• **Tasks and exercises**
1 - In the text on General Giap, what figure is offered in support of the claim that Dien Ben Phu sealed his reputation for ruthlessness? Answer in one to three sentences.
2 - Resume the piece on General Giap, picking up right after its final sentence.

• **Provided text**
- - -

A former journalist with no formal military training, General Vo Nguyen Giap defeated the French at Dien Ben Phu in 1954 and later America's South Vietnamese allies in 1975. The decades-long war for independence was one of the bloodiest and hardest fought by all combatants.
"No other wars for national liberation were as fierce or casued as many loses as this war," said Giap in 2005.
General Giap began his military career fighting the Japanese with Ho Chi Minh in 1944. After the war, the guerrilla fighters conducted a 10-year campaign to drive the French colonial power out. Catching an elite army of paratroopers and Legionnaires at a mountain fortress of Dien Ben
Phu, Giap used women and children to drag field guns over steep mountain passages and began a bloody 54-day siege. Giap's reputation for ruthlessness was sealed by Dien Ben Phu; of the 10,000 French troops that began the siege, less than 900 made it home to France.

- - -

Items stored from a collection
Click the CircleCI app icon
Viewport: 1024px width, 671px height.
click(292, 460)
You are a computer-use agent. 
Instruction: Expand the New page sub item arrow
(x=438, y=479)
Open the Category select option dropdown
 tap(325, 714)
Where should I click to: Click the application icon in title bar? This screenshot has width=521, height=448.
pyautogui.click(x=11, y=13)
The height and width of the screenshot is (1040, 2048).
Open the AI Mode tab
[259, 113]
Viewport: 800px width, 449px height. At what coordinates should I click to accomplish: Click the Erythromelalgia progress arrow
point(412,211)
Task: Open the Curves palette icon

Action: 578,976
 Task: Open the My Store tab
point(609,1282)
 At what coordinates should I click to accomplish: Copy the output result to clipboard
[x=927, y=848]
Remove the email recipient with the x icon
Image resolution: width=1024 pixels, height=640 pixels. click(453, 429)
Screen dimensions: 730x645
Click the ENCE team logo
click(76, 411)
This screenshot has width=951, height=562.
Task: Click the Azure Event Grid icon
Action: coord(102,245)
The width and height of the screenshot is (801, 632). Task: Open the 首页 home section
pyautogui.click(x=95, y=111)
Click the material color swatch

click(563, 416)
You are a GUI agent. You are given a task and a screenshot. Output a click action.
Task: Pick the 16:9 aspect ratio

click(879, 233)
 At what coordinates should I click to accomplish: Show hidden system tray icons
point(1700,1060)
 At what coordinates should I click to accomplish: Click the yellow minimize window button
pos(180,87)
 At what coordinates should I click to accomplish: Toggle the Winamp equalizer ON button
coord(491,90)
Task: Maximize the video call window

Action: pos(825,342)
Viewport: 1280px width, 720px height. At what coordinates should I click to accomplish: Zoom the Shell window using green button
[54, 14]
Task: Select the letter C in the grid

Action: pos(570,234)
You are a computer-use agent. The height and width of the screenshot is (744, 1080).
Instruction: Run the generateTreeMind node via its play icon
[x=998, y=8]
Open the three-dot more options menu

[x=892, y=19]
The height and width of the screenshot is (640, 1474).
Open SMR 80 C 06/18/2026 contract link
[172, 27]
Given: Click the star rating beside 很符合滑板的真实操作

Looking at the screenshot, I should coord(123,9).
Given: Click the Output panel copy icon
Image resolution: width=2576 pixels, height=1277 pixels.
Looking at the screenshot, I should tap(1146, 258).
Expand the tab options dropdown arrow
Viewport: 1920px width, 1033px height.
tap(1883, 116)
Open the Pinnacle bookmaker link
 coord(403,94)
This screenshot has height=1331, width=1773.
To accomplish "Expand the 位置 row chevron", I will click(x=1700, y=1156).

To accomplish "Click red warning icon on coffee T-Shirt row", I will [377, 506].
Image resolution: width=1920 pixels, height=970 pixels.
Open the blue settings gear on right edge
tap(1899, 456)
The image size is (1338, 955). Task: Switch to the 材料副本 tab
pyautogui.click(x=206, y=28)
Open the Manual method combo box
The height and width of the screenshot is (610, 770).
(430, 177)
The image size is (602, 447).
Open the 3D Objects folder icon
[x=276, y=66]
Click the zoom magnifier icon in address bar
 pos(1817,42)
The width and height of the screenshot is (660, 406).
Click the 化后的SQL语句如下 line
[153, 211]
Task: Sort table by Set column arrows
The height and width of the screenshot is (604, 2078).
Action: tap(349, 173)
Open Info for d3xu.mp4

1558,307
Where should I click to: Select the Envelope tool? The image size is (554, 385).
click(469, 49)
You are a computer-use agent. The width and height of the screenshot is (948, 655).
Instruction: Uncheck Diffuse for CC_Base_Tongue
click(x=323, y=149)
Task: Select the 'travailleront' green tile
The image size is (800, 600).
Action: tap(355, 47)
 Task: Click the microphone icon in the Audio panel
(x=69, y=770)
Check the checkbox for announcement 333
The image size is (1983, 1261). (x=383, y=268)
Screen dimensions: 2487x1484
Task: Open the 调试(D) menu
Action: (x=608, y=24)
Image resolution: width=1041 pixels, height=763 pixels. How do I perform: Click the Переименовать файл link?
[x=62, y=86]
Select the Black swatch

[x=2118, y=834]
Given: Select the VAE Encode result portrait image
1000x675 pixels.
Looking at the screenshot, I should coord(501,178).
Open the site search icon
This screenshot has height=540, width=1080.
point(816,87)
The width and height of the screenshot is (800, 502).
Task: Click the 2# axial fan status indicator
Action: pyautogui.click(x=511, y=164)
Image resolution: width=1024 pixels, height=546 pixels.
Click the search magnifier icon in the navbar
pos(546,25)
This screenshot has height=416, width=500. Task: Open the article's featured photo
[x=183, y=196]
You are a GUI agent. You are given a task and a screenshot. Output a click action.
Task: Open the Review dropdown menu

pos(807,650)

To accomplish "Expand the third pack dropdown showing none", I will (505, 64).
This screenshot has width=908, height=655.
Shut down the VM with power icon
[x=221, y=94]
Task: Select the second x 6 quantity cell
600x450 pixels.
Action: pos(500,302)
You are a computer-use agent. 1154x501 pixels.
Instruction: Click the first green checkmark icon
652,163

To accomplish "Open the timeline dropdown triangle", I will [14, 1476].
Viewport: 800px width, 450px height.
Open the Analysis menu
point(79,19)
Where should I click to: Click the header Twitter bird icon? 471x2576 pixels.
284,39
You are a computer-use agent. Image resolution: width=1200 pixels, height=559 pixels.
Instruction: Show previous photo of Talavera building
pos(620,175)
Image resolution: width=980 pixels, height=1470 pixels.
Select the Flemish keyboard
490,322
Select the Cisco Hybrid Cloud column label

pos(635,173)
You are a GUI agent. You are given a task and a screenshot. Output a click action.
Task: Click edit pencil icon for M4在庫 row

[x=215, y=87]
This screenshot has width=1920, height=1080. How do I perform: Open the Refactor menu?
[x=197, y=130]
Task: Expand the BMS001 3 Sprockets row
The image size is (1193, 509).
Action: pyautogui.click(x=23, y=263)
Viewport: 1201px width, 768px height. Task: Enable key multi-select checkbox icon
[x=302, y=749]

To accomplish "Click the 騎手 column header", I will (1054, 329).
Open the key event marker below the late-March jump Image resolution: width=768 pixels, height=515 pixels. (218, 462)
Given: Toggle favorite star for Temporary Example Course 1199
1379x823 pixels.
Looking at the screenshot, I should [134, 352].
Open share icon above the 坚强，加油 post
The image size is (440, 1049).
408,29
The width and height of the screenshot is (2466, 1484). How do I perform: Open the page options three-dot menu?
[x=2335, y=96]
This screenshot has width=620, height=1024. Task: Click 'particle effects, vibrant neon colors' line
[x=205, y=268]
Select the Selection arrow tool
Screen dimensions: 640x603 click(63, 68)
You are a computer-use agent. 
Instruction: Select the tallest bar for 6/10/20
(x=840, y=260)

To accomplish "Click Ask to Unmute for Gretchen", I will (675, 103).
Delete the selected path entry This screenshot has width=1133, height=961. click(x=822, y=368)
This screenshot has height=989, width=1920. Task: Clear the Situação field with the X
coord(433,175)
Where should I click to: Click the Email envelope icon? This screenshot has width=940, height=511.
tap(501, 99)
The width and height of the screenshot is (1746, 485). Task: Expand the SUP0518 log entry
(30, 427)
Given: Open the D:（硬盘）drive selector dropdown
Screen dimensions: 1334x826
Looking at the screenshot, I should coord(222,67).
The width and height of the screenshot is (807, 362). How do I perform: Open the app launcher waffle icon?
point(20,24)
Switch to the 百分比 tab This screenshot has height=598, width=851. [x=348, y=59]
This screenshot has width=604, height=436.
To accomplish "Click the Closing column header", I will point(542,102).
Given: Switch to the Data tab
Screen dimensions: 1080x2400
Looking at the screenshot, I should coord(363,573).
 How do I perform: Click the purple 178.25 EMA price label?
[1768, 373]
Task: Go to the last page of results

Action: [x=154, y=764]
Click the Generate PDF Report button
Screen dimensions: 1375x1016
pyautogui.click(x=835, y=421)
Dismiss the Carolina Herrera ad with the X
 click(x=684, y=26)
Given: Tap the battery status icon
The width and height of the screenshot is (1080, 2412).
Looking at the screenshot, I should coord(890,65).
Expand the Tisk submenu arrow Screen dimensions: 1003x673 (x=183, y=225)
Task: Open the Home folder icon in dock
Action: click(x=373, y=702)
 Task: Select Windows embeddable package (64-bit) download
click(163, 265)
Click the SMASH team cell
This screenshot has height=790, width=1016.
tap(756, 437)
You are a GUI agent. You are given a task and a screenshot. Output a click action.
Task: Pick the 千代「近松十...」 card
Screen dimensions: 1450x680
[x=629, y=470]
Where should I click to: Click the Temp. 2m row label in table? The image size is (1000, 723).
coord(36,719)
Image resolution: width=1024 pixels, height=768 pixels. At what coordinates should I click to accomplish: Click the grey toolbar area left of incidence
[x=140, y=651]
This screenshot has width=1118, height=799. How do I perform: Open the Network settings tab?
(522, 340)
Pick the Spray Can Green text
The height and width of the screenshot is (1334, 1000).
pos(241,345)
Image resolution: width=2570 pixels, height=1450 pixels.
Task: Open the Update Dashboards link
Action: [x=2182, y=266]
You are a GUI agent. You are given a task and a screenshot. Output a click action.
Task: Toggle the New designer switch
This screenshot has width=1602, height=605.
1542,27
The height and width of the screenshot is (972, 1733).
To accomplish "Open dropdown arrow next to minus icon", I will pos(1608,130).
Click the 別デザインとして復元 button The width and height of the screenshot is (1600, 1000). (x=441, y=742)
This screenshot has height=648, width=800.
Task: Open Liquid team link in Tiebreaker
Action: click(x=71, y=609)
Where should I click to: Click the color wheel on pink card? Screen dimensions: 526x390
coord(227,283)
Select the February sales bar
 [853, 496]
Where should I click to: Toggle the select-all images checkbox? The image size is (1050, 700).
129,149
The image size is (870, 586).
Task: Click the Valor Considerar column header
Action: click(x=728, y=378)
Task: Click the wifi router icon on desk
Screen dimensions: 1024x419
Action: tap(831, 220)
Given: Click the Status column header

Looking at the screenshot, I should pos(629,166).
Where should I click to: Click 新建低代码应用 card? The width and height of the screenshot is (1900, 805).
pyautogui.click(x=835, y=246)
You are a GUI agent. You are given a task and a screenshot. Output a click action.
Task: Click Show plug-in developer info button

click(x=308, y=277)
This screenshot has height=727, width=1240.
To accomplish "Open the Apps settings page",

- - -

• **In response**
1 - Of the 10,000 French troops that began the siege, fewer than 900 made it home to France.

2 -
Roughly 20 years later, General Giap defeated a demoralized and disorganized South Vietnamese Army after the U.S. Congress cut off much-needed material. At the height of the war in the late 1960s, over 500,000 American troops were engaged in combat. The American casualties were staggering, with 58,286 KIA's, 153,000 wounded, and 1,645 MIAs. After the fall of Saigon to Giap's Army of the North, the death toll reached unprecedented levels with millions being executed, starved, or worked to death in "re-education" camps.
Giap's tenacity and ruthlessness became his trademarks as he fought two of the world's most technlogically advanced militaries. "At the end, it was the human factor that determined victory," said General Giap.